Questions about Russia’s faltering military operation in Ukraine remain unanswered, as Kiev declared full control of the key eastern city of Lyman after Moscow’s troops withdrew.
It is Kyiv’s most significant battlefield victory in weeks, providing a potential staging point for increased eastward attacks while piling pressure on the Kremlin.
On Sunday, Ukrainian President Volodymyr Zelenskyy announced that his forces had taken control of Lyman after encircling it the day before.
“As of 12:30pm (09:30 GMT), Lyman has been fully cleared.” “Thank you to our armed forces, our warriors,” he said in a video message. Russia’s military made no comment on Lyman on Sunday, despite having announced the day before that it was withdrawing its forces from the area to move to “more advantageous positions.”
The loss of Lyman is a significant setback for Russian forces, who have relied on the city for months as a vital logistics and rail hub in the Donetsk region to transport military equipment, troops, and other supplies.
“Without those routes, it will be more difficult, so it presents a kind of quandary for the Russians going forward,” said US Defense Secretary Lloyd Austin.
Lyman is in the Donetsk region, near the border with the Luhansk region, and was recaptured by Ukraine by encircling Russian troops. These are two of the four regions or oblasts that Russia annexed on Friday after people voted in illegitimate referendums in Ukraine and the West.
The Institute for the Study of War, a think tank based in the United States, said Lyman’s death suggested Russia was “deprioritizing defending Luhansk” in order to keep occupied territory in southern Ukraine.
“Despite the recent collapse of the Kharkiv-Izyum front and even as Russian positions around Lyman collapsed, Ukrainian and Russian sources consistently indicate that Russian forces continued to reinforce Russian positions in Kherson and Zaporizhia oblasts,” it said.
On Sunday, the United Kingdom’s military described Lyman’s capture as a “significant political setback” for Moscow in a daily intelligence briefing. Taking the city allows Ukrainian troops to potentially advance further into Russian-occupied territory.
Ukraine’s capture of a city within President Vladimir Putin’s declared annexation territory shows that Ukrainians can push back Russian forces, according to NATO Secretary-General Jens Stoltenberg on Sunday.
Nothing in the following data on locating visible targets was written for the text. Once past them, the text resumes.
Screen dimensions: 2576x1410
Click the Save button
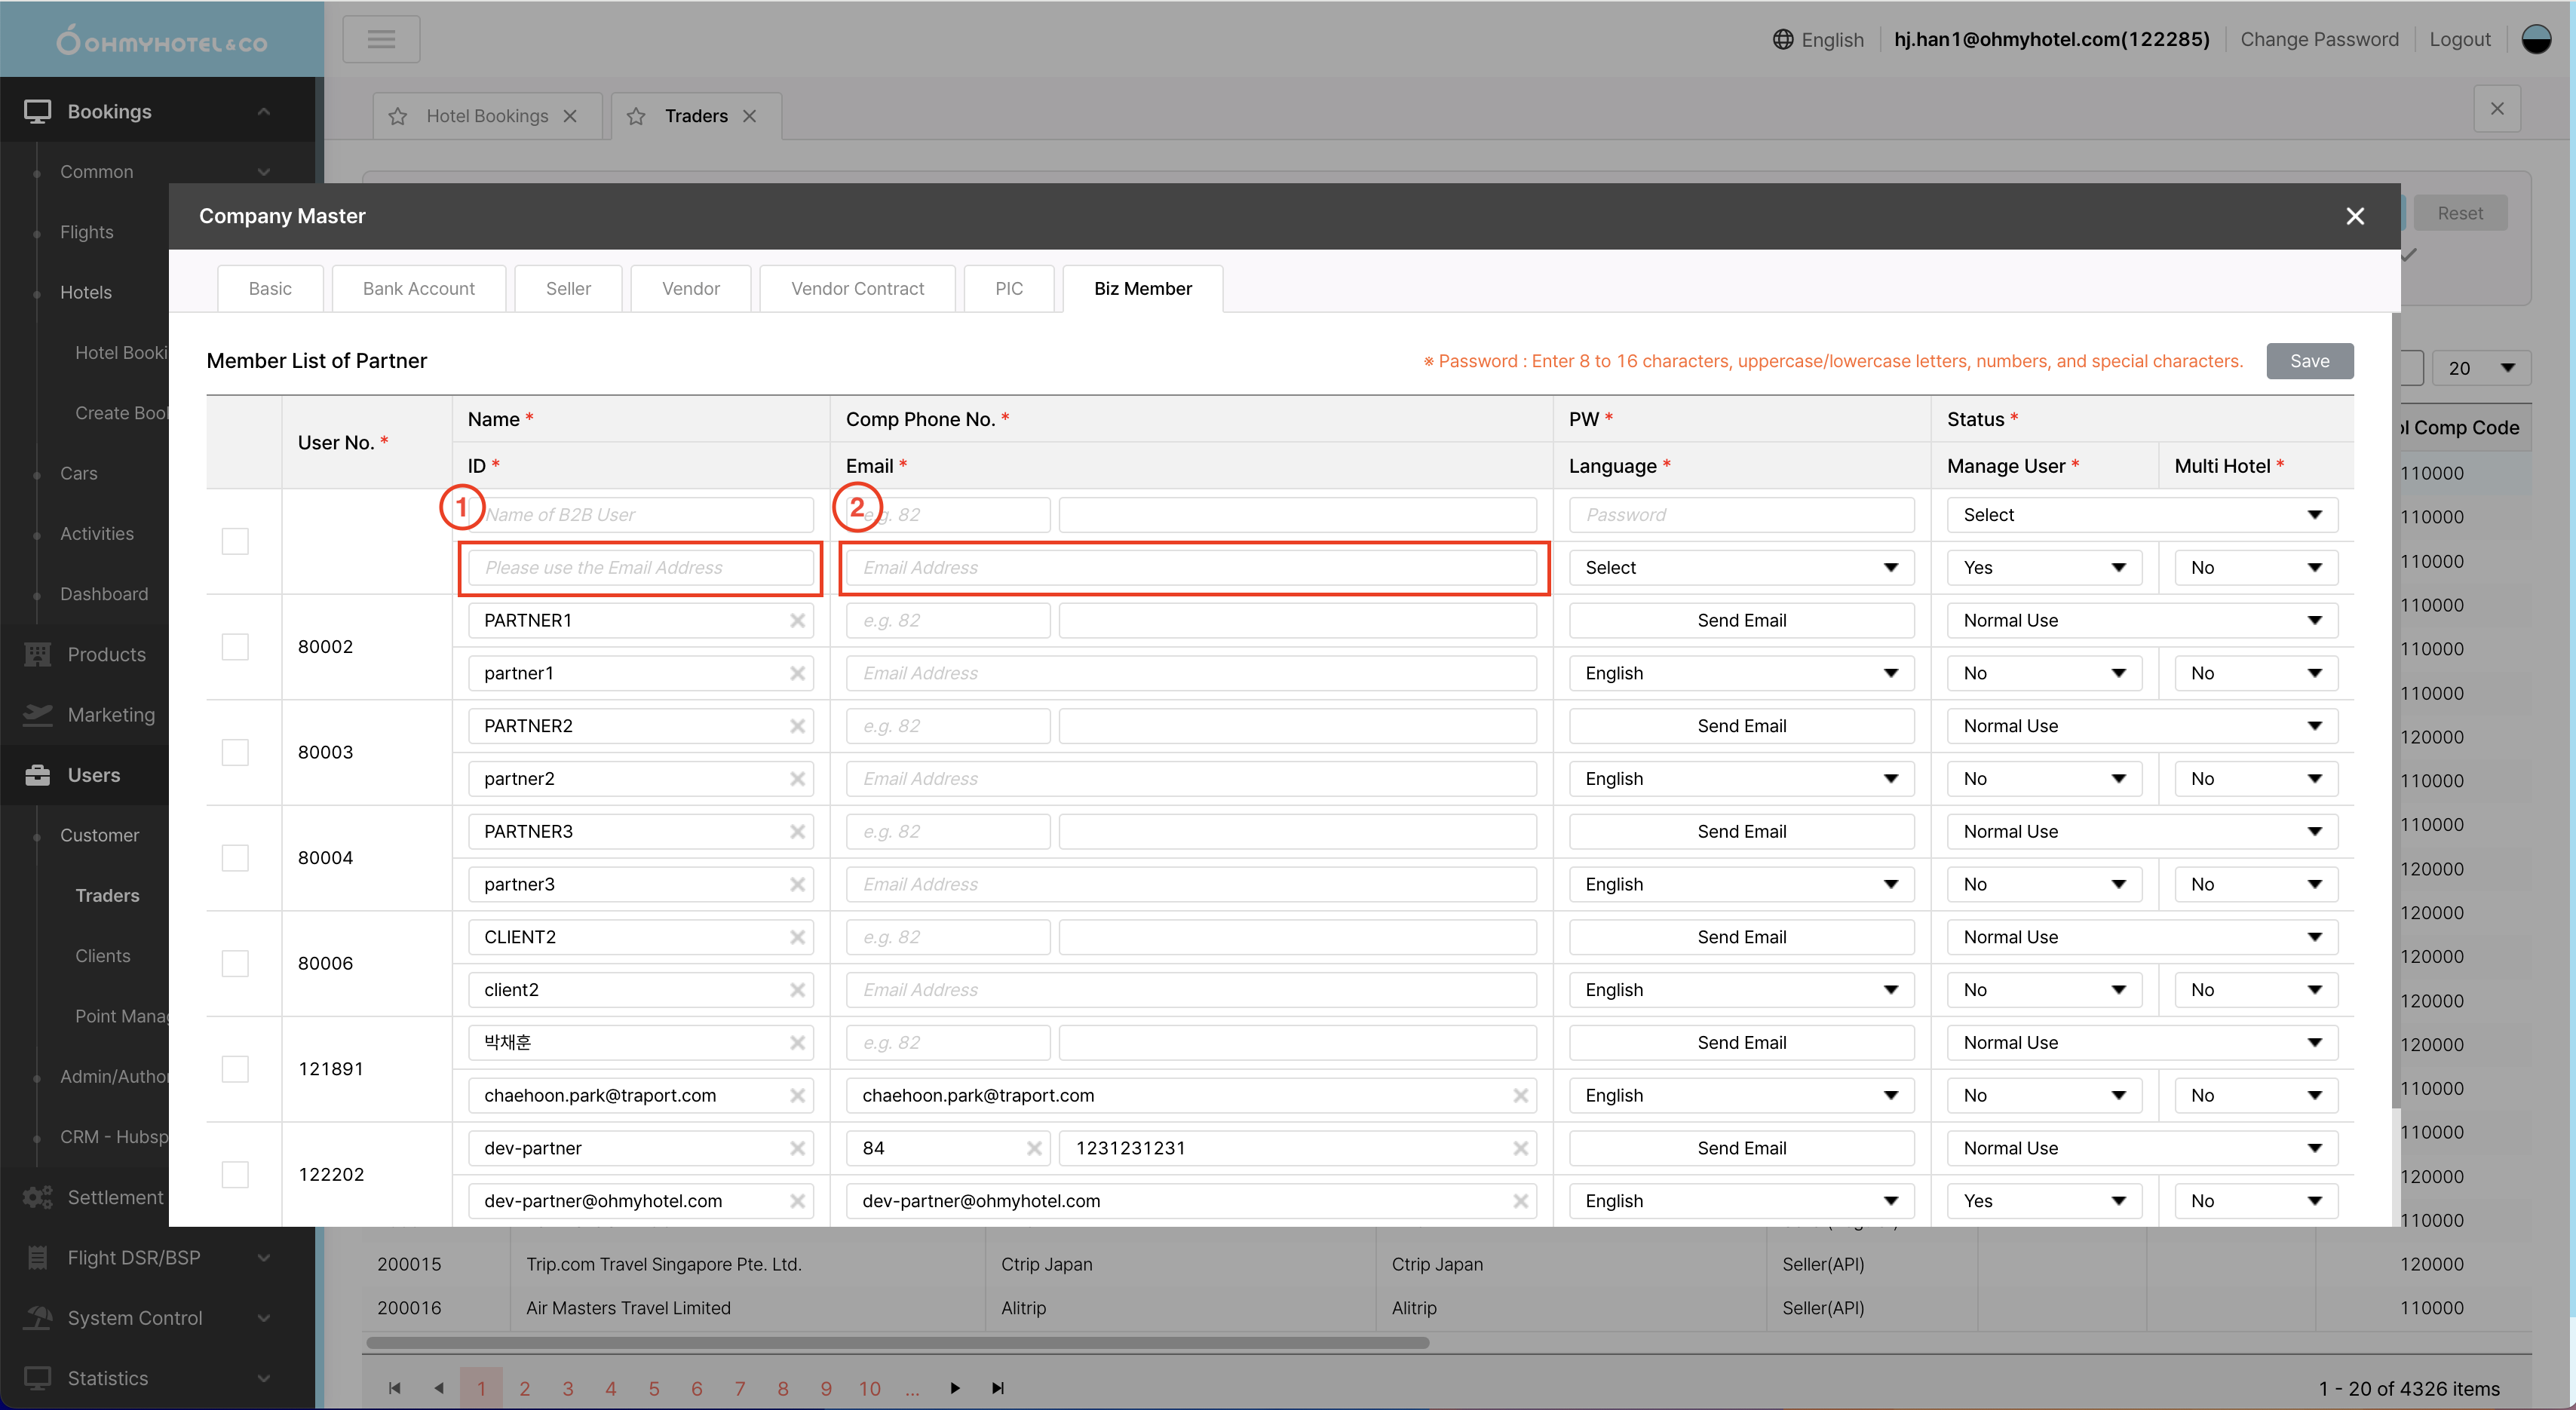(2309, 361)
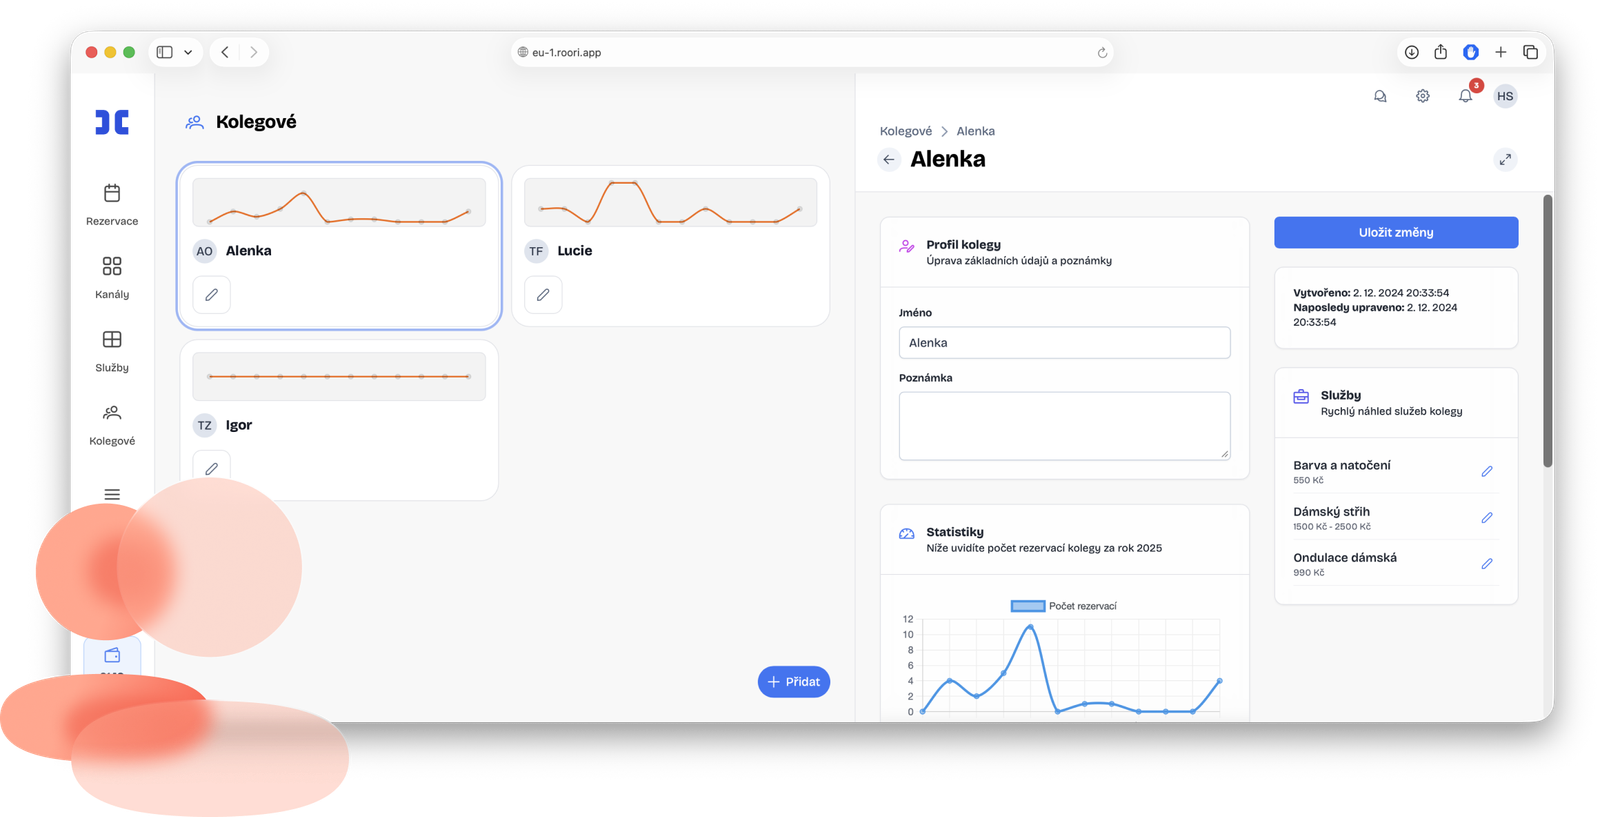Click the chat support icon

click(x=1380, y=96)
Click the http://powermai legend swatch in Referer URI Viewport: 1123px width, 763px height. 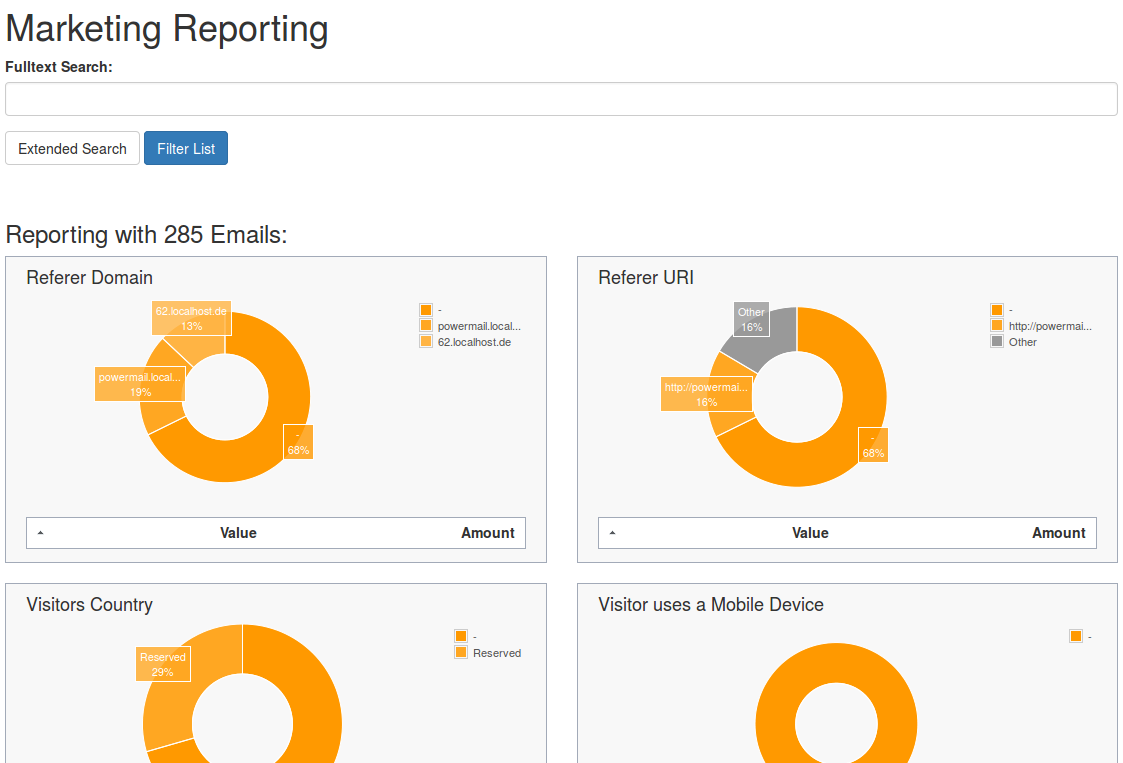(997, 325)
“We’ve seen that they’ve been able to take a new town, Lyman, and that demonstrates that the Ukrainians are making progress, that they’re able to push back the Russian forces because of their courage, bravery, skills, but also, of course, because of the advanced weapons that the US and other allies are providing,” Stoltenberg said in an interview with American broadcaster NBC.
Ukrainian forces have retaken swaths of territory in recent weeks, most notably in the northeast around Kharkiv, in an offensive that has embarrassed the Kremlin and prompted rare domestic criticism of Putin’s war.
A pompous Kremlin annexation ceremony on Friday failed to quell internal Russian criticism of how its “special military operation” is being handled.
On Saturday, Putin ally Ramzan Kadyrov, the leader of Russia’s southern Chechnya region, called for a shift in strategy “all the way up to the declaration of martial law in border areas and the use of low-yield nuclear weapons.”
On social media, other hawkish Russian figures chastised Russian generals and Defense Minister Sergei Shoigu for failing to prevent the setbacks but stopped short of attacking Putin.